Noa Marom, Associate Professor, Department of Materials Science and Engineering, Carnegie Mellon University

Applications of Machine Learning in First-Principles Materials Simulations
Fri, 15 April, 2022 2:00pm - 4:00pm

Dr. Noa Marom, Associate Professor, Department of Materials Science and Engineering, Carnegie Mellon University


The Department of Chemistry Presents, via Online Zoom Presentation:  Dr. Noa Marom, Associate Professor, Department of Materials Science and Engineering, Carnegie Mellon University

 

In recent years, machine learning (ML) algorithms have been used increasingly in conjunction with first-principles simulations to accelerate computational design and discovery of materials. In this seminar, I will discuss two applications of ML in materials simulations.

The first application is a machine learned model for predicting the volume of a molecular crystal based on the single molecule structure. Predicting the structure and properties of molecular crystal polymorphs is vital across industries whose products are marketed in the form of molecular crystals, primarily the pharmaceutical industry. Computational crystal structure prediction (CSP) has become a standard component of the drug development process. CSP is a formidable challenge because it requires searching a high-dimensional space with high accuracy. The target unit cell volume range defines the region of configuration space to be searched. An accurate estimate of the target volume is essential to the success of CSP. We have developed a volume estimation model based on two descriptors: the volume enclosed by the molecule’s packing-accessible surface and molecular topological fragments. The model is trained on a dataset of structures extracted from the Cambridge Structural Database. Excellent performance is demonstrated for three validation sets of unseen data. The accuracy and robustness of the model may be attributed to including both geometric and chemical features.

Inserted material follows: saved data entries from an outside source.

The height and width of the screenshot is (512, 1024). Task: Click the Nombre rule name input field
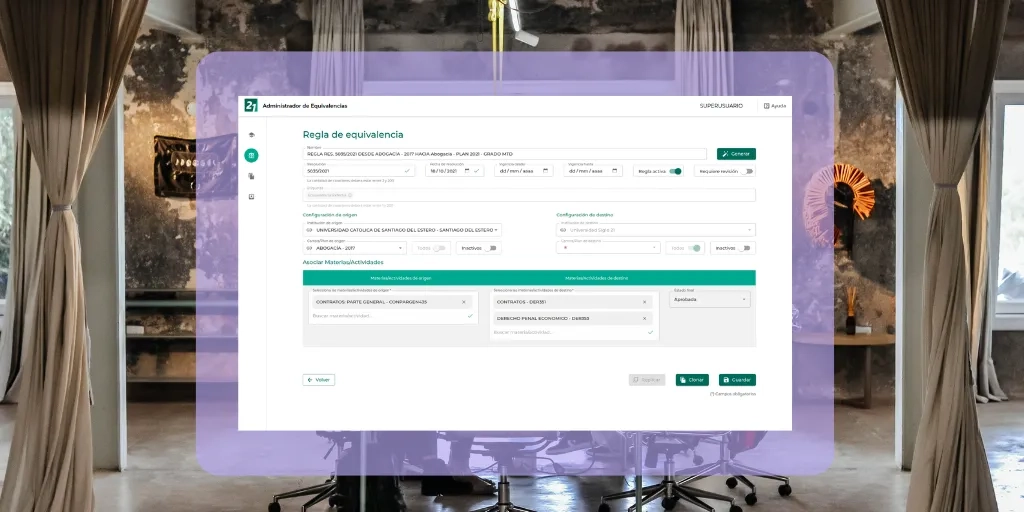[x=505, y=154]
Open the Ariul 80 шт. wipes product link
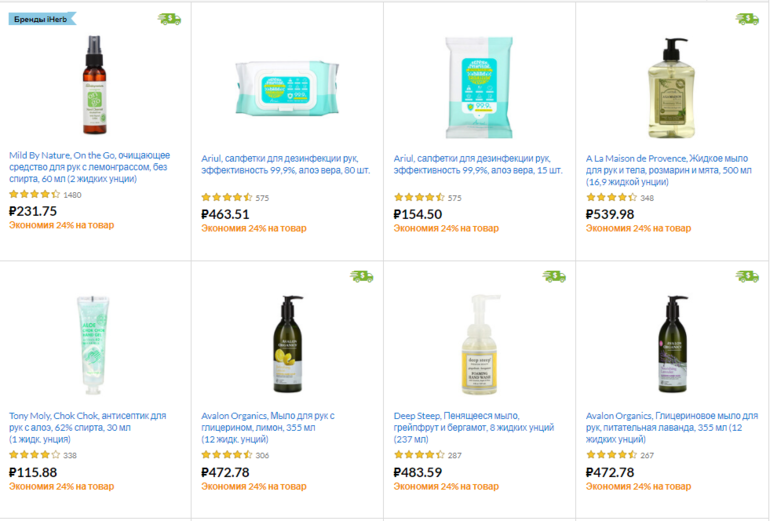770x521 pixels. point(280,165)
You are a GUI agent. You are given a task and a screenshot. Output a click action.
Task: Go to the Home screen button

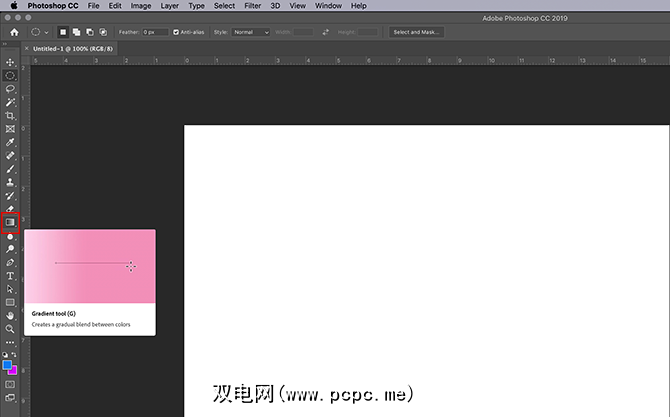point(14,32)
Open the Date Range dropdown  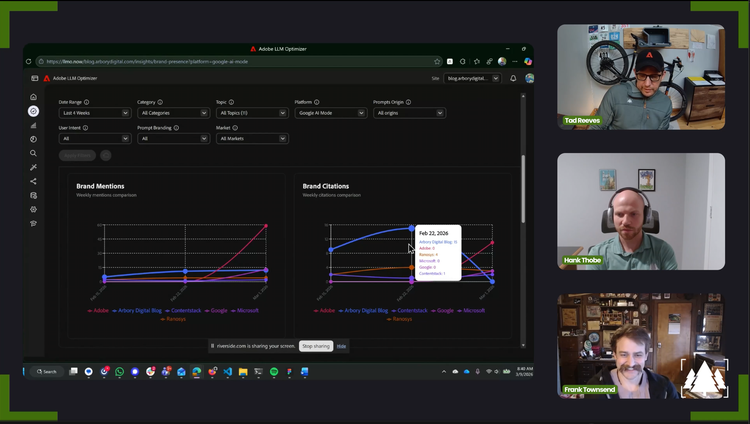95,113
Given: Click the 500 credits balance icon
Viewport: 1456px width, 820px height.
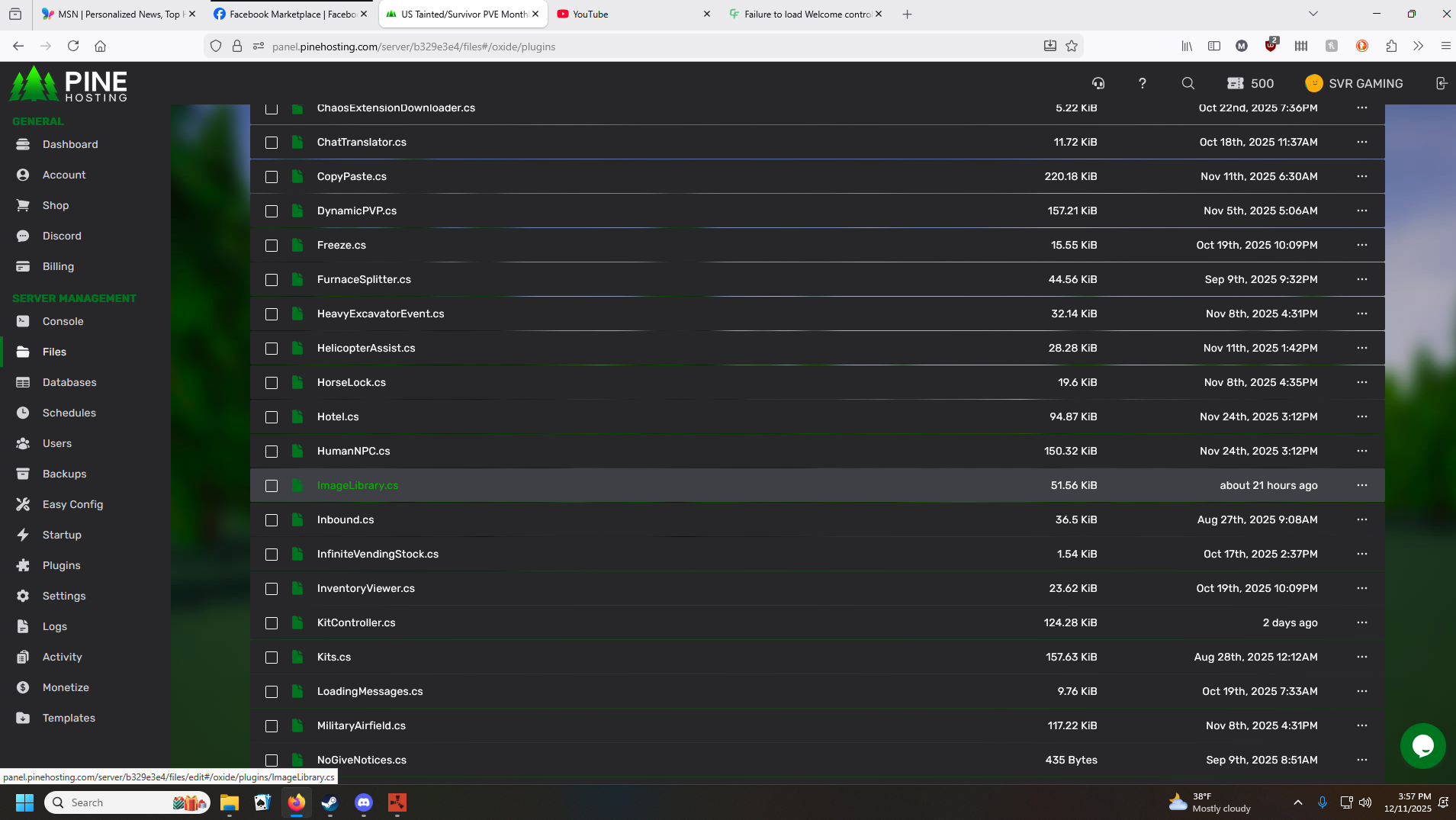Looking at the screenshot, I should (x=1236, y=83).
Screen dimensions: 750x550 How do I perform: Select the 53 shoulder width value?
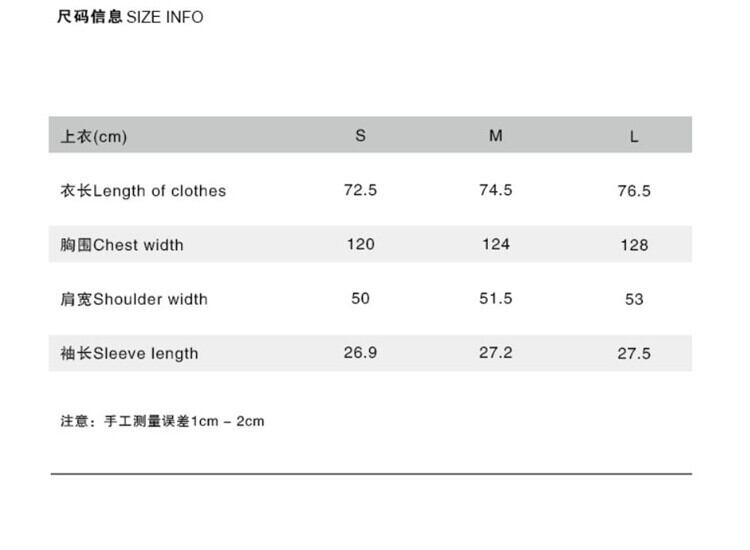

The second application is machine learning predictive models for singlet fission. Singlet fission (SF), the conversion of one singlet exciton into two triplet excitons, could significantly enhance solar cell efficiency. Molecular crystals that undergo SF are scarce. Computational exploration may accelerate the discovery of SF materials. However, many-body perturbation theory (MBPT) calculations of the excitonic properties of molecular crystals are impractical for large-scale materials screening. We use the sure-independence-screening-and-sparsifying-operator (SISSO) machine-learning algorithm to generate computationally efficient models that can predict the MBPT thermodynamic driving force for SF for a dataset of 101 polycyclic aromatic hydrocarbons (PAH101). SISSO generates models by iteratively combining physical primary features. The best models are selected by linear regression with cross validation. The SISSO models successfully predict the SF driving force with errors below 0.2 eV. Based on the cost, accuracy, and classification performance of SISSO models, we propose a hierarchical materials screening workflow. Three potential SF candidates are found in the PAH101 set.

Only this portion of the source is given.